Standard conda env comes with a variety of packages, although you will still need to install many of them such as torch. Keep in mind different versions will not run on different underlying machine systems, eg GPUs vs CPUs.

Env Setup

You can use the following sbatch script to setup your environment. Typically, you probably would just install the relevant packages in an srun job, or if you're just using the CPUs you can use the scratch node to install the relevant packages in your conda env (after running source activate <your_conda_env>).

Savio Website Guide

#!/bin/bash
#SBATCH --job-name=setup_env
#SBATCH --account=<your_account>
#SBATCH --partition=<relevant_env>
#SBATCH --qos=<mostly for gpus>
#SBATCH --nodes=1
#SBATCH --gres=<relevant GPU/CPU>
#SBATCH --cpus-per-task=<cpus_per_task>
#SBATCH --time=00:10:00

module load anaconda3

# Create or update the environment
conda create --name new_audio_env python=3.11 -y
source activate new_audio_env

# Install correct PyTorch + CUDA + Lightning stack
conda install pytorch=2.2.2 torchvision torchaudio pytorch-cuda=12.1 -c pytorch -c nvidia -y
conda install -c conda-forge lightning torchmetrics -y

# Optional: pin compatible numpy/scipy if needed
conda install numpy=1.26 scipy -y

# Confirm working GPU access
python -c "import torch; print('Torch version:', torch.__version__); print('CUDA available:', torch.cuda.is_available()); print('CUDA version:', torch.version.cuda); print('Device:', torch.cuda.get_device_name(0))"

Using GPUs

In order to correctly set up GPUs, it's better to install either via separate setup script like above or in srun job. You can't do it from scratch because the environment will download the CPU version of your modules (such as torch), which will be a huge headache to decouple and remove. If this happens, you can always just create another conda env. Here is the guide for installing software. The savio chat bot is also pretty good for 90% of questions.

There's a couple params to keep in mind when using GPUs: CPU:GPU ratio: This is roughly how many CPU cores are available or expected per GPU. E.g. a ratio of 4:1 means there are ~4 CPU cores per GPU on that node (or that the node is provisioned to give about that ratio to GPU‐using jobs). It helps you size your job so you don’t under-utilize CPUs or GPUs.

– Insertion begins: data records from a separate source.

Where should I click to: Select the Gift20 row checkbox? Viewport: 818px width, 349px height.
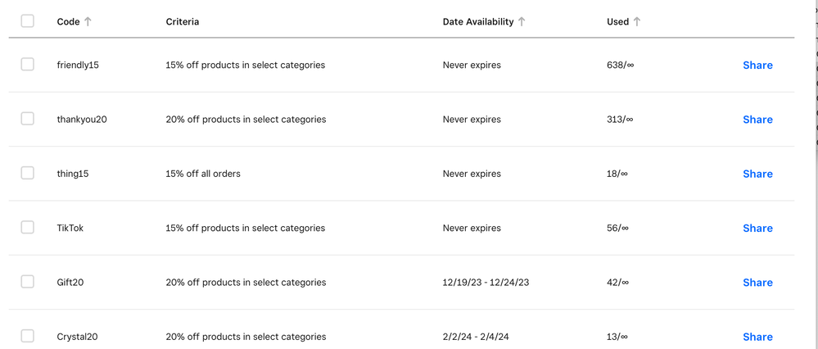pyautogui.click(x=28, y=282)
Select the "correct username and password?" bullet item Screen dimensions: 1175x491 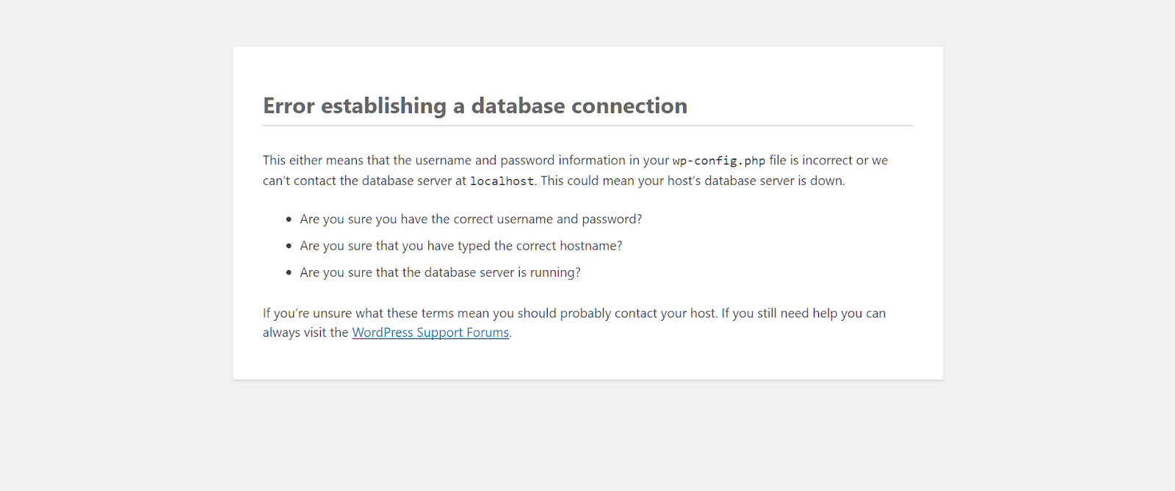[x=471, y=219]
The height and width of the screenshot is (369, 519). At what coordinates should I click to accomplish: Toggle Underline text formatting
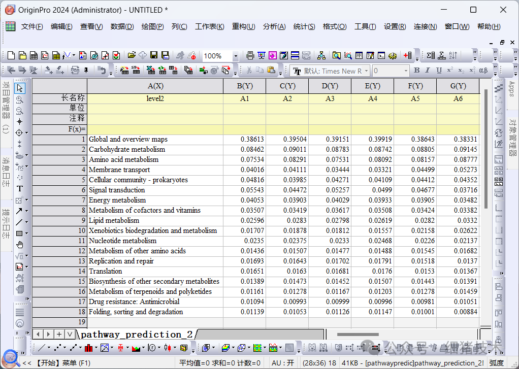(439, 71)
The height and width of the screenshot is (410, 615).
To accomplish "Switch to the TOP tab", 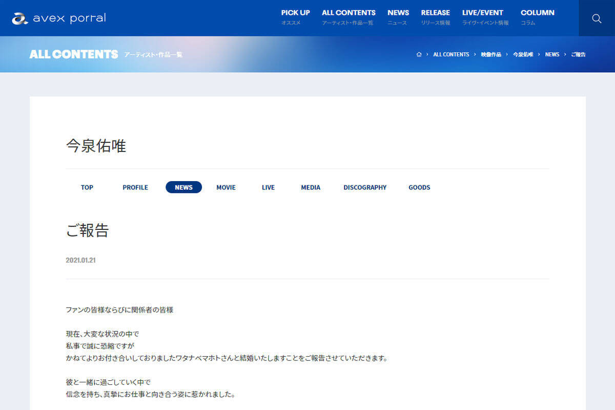I will [x=87, y=187].
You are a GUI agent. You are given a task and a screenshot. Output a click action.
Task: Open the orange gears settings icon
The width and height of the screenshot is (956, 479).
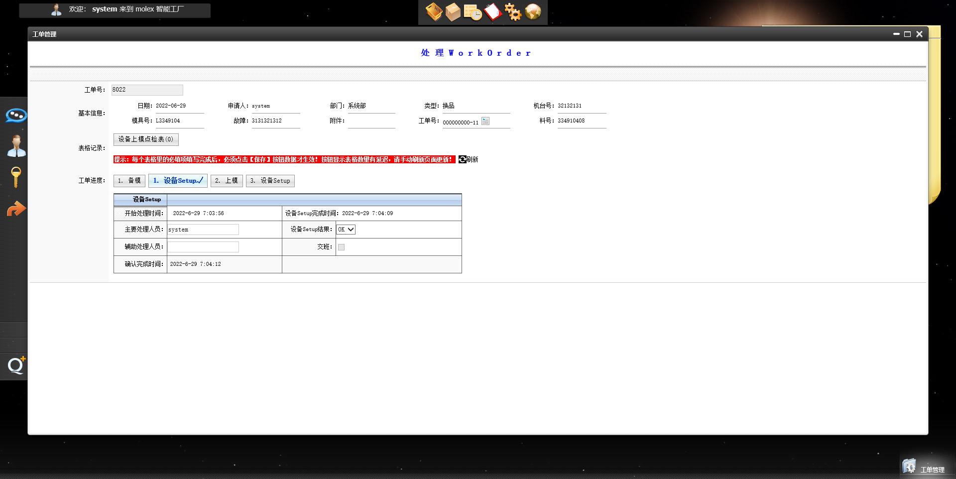(512, 12)
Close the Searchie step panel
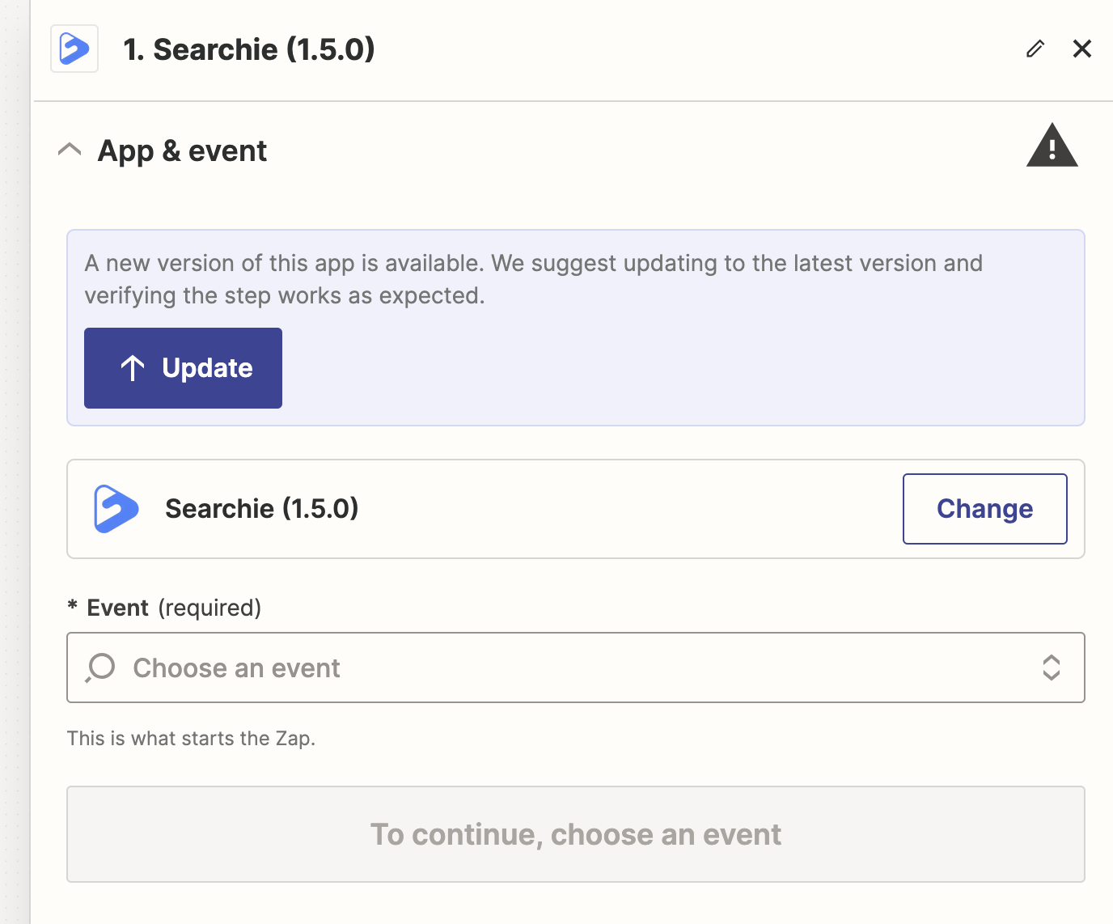This screenshot has width=1113, height=924. tap(1081, 49)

Below are general steps you should follow to set up and run your GPU workflows, tuned to Savio’s hardware setup. You may need to adapt to your project’s needs (CUDA version, frameworks, etc.).

  1. Choose the Right Partition / Node Type

Pick a GPU partition matching your resource needs. If you need very large GPU memory (unlikely), for example you might choose the nodes with A40s (48 GB), or L40 if available.

Consider the CPU:GPU ratio. If your GPU tasks also require preprocessing or CPU work (data loading, augmentation, etc.), the ratio matters: node with 2:1 may be CPU‐starved, while 8:1 may leave some CPUs idle unless GPU work is heavy.

  1. Load or Install Software Environment

Confirm which CUDA version(s) are installed on the target node type (many GPU nodes already have CUDA, cuDNN, etc.).

Use a module system or environment module (if Savio offers modules) to load GPU‐related tools (e.g. module load cuda, module load ).

  1. Test Small First

Run a small test job: e.g. simple GPU program (like nvidia-smi, or a small ML job) to verify that GPU is accessible and everything works.

Monitor GPU usage to ensure you are using the GPU (and not accidentally running on CPU only or having bottlenecks, e.g. I/O).

Savio Jupyter Notebook

There's a savio jupyter notebook which is also a great way to debug. I haven't checked it out myself personally but it would definitely be very helpful.

Data storage

I'd refer to the documentation for proper data storage. Typical workflow for us involves staging data on global scratch, and using local user scratch for saving code/sbatch jobs.